To support independent living, several resources are available on site, including a hairdressers, laundrette and post office. Local shops are within walking distance, including a pub and chip shop, and bus stops link the scheme to Rochdale and Bury.

But for people like Charlie Jnr, specially-adapted disabled flats are available and an on-site warden provides help and support 5 days a week.

The warden

Liz Dean has been the warden at D’Oliveira Court for 18 years. Her day starts at 8:30am, when she checks on the residents, provides wake-up calls if needed and occasionally stops by for a coffee or a chat. She arranges for doctors to visit and helps residents fill out benefits claims. She even helps them sort out financial problems and bills if they ask. For her, the benefits of sheltered housing are obvious.

“We’re promoting independent living,” she says. “A lot of relatives of our residents initially think a nursing home is the answer. It’s not – they might sit there and vegetate. Sheltered housing gives them self-contained flats so they can carry on living as they did in their own homes."

“Of course, it’s a big change but you find they have a better lease of life; they are secure and there are lots more people they can see and talk to.”

Liz does, however, have to keep an eye on the residents and be quick to act if she feels sheltered housing no longer fulfils their needs:

“I know my residents and I know when something is wrong with them. If I can tell something is wrong, I’ll bring it to their attention and we’ll see if we can improve the situation – but sometimes that’s not always possible.”

Pat Breeze

One resident to benefit from Liz’s knowledge is Pat Breeze. Like the Farralls, she was adamant she wasn’t going into social care, but after badly breaking her hip she was left with little choice. Some years ago her right leg was amputated and the subsequent fracture left her immobile and seriously ill.

After returning home to her small flat, local youths terrorised her and she began to feel cut off from the local community.

“I was really isolated,” Pat recalls. “There was nothing going on and the kiddies would torment me. They were only 4 or 5 years old, but they cut the aerial connection to my [television]. My granddaughter used to say she could never settle because she was worried about me.”

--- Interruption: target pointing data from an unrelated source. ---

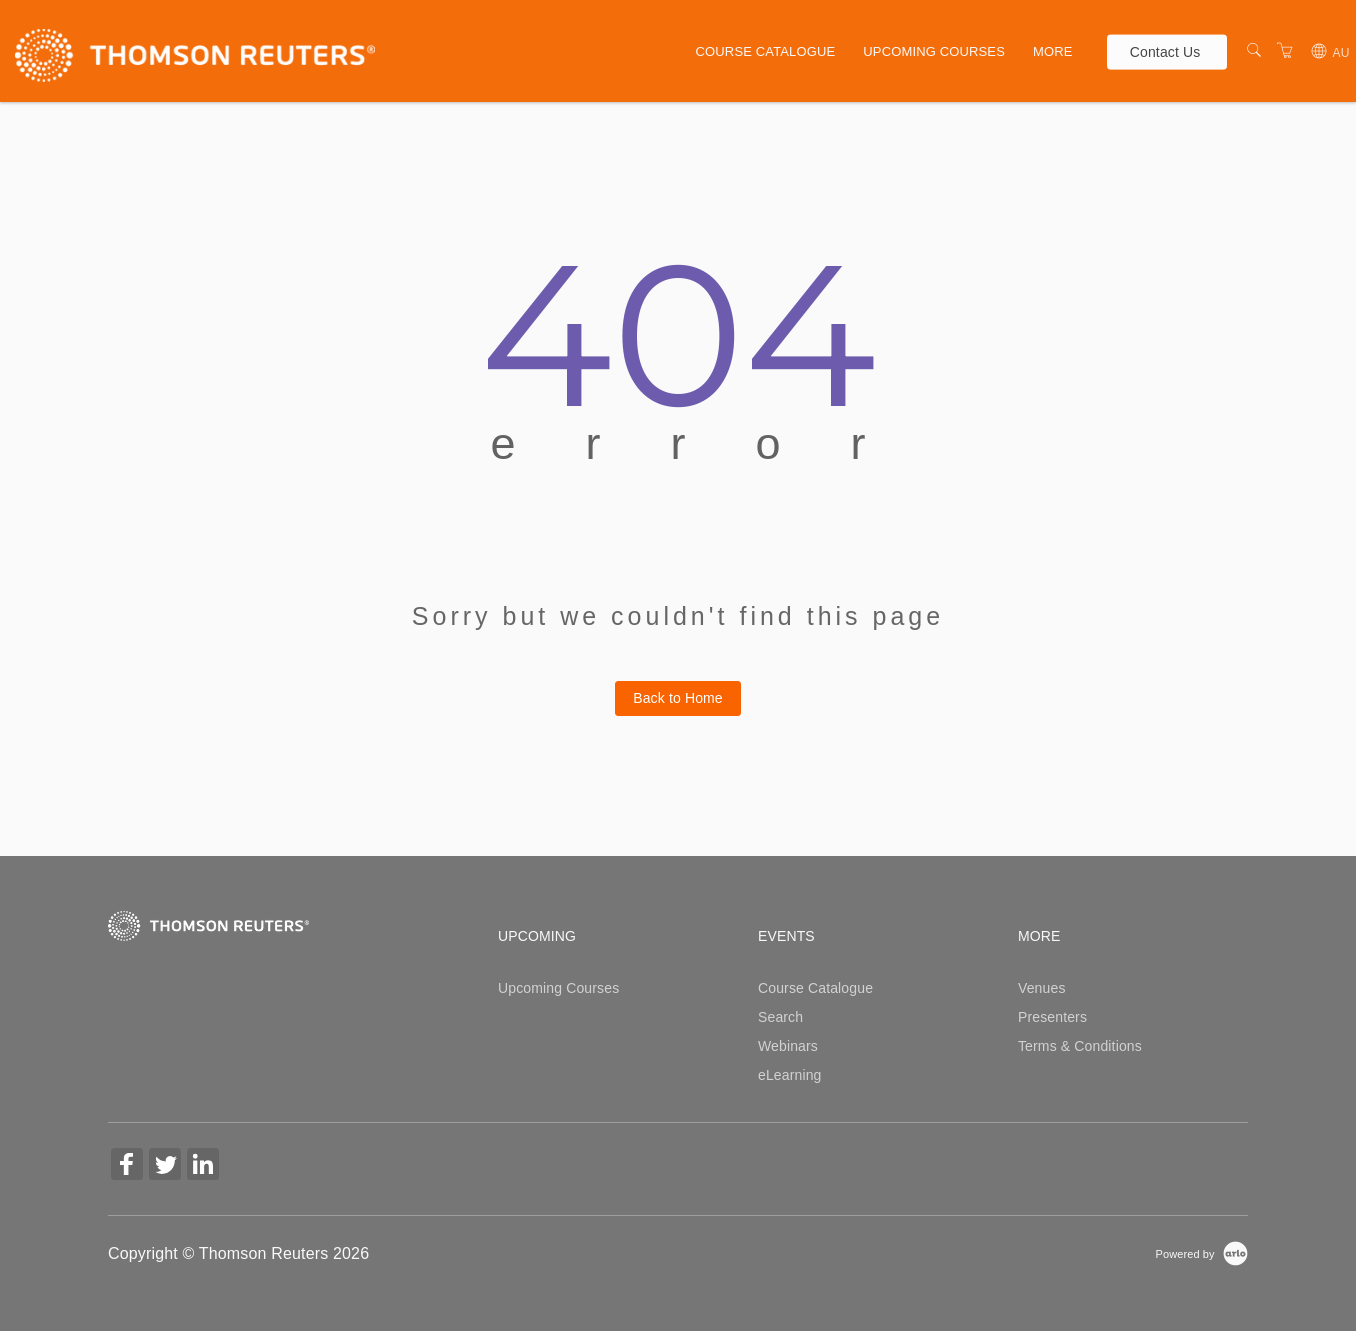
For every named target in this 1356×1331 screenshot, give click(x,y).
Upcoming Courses (934, 51)
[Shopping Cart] (1285, 51)
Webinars (788, 1046)
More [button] (1053, 51)
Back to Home (678, 698)
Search (780, 1017)
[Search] (1254, 51)
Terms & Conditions (1080, 1046)
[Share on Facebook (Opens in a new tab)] (127, 1166)
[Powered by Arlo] (1202, 1253)
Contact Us (1165, 51)
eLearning (790, 1075)
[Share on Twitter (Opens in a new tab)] (165, 1166)
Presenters (1052, 1017)
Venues (1042, 988)
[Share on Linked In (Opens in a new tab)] (203, 1166)
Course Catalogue (766, 51)
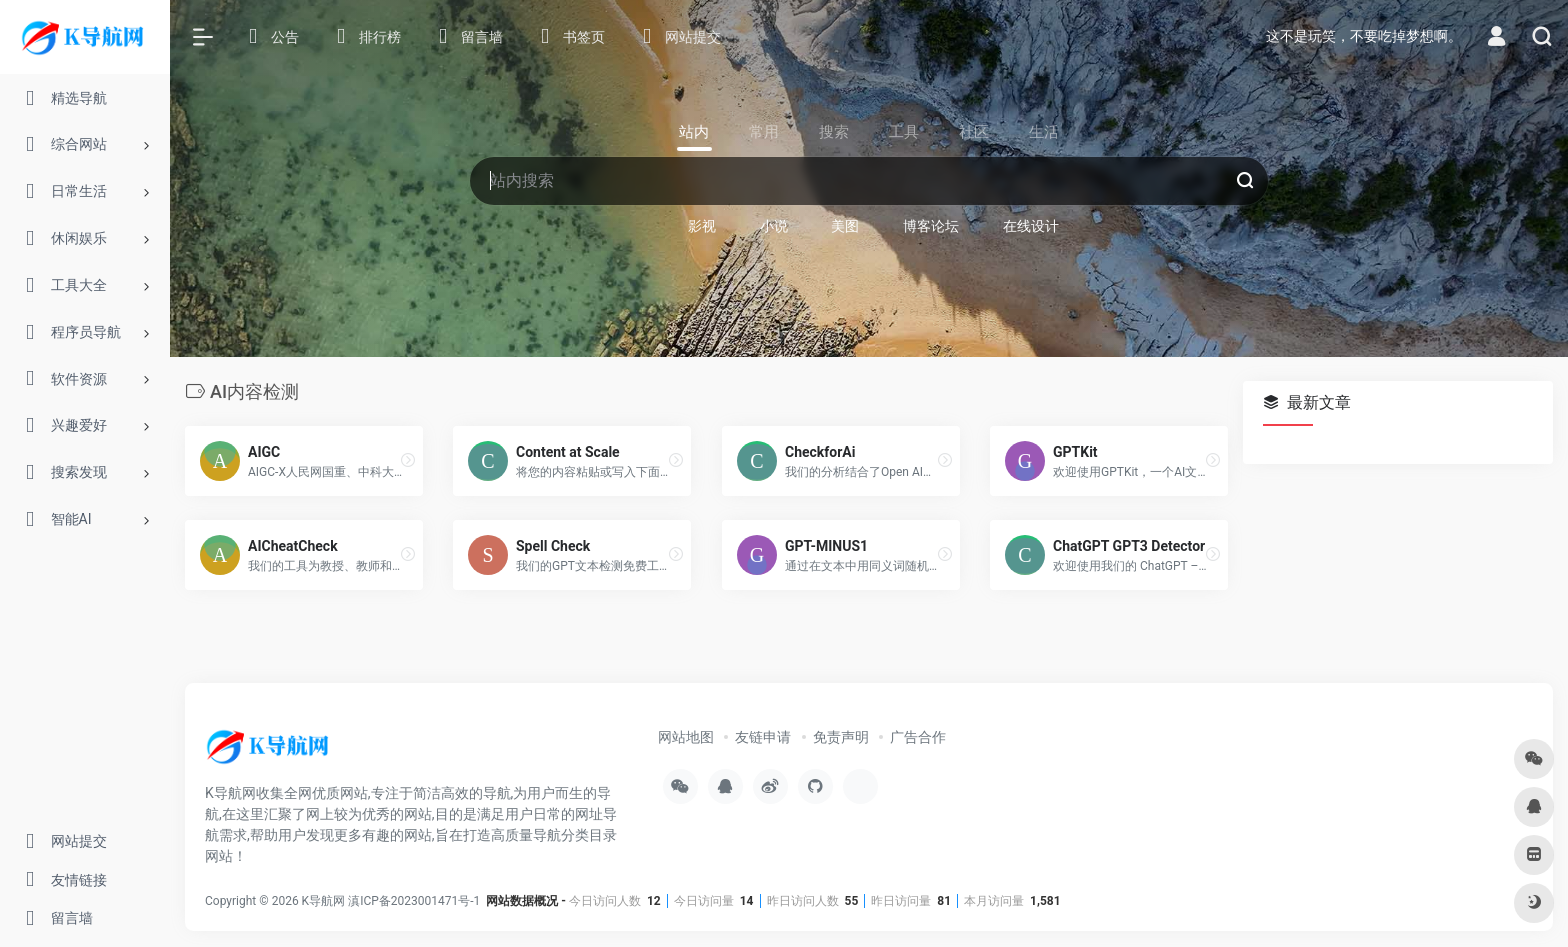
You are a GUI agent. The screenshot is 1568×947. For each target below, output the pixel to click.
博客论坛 (931, 226)
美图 (845, 226)
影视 (702, 226)
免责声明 (841, 736)
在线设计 (1031, 226)
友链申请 (763, 736)
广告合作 (918, 736)
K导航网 (324, 900)
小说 (774, 226)
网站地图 (686, 736)
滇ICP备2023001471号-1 (415, 900)
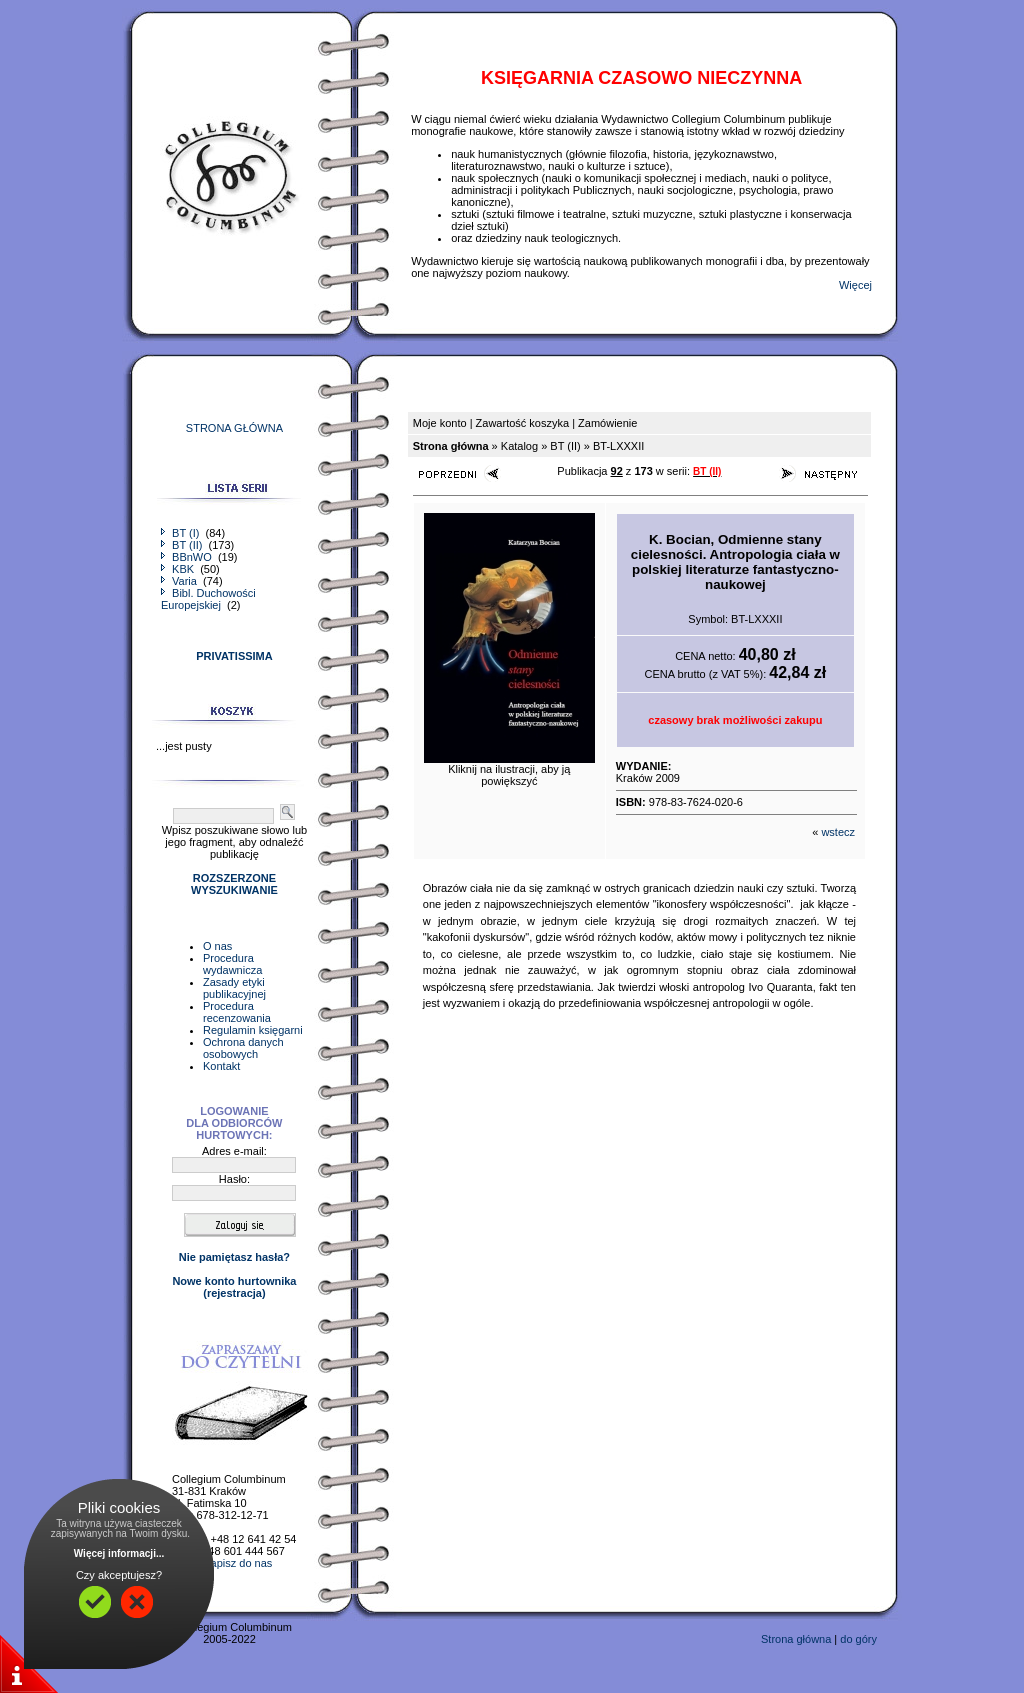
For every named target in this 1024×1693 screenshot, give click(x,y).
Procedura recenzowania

The family rallied round and looked for alternative accommodation in a bid to save Pat from her isolated existence. And although Pat already knew Liz, she was still unsure about moving to sheltered housing – until she saw the place:

“The moment she pushed me through the front door of the flat – no word of a lie – I said I’ll take it. And it’s the best thing I’ve ever done. I go out more now than I did in the years since I lost my leg.”

A better quality of life

For the Farralls, sheltered housing has also given them a new lease of life. “It’s been a godsend,” Charlie says. “We’ve not been here long, but I know it’s something I should’ve done a long time ago.

“I put my name on the waiting list for another scheme but never followed it through. If I had I’d have been living comfortably now. I think if I’d stayed in my old house I’d only have had a few months left in me."

“But being here in his own flat has given Charlie Jnr independence that he didn’t have before – and it’s brought us closer together.”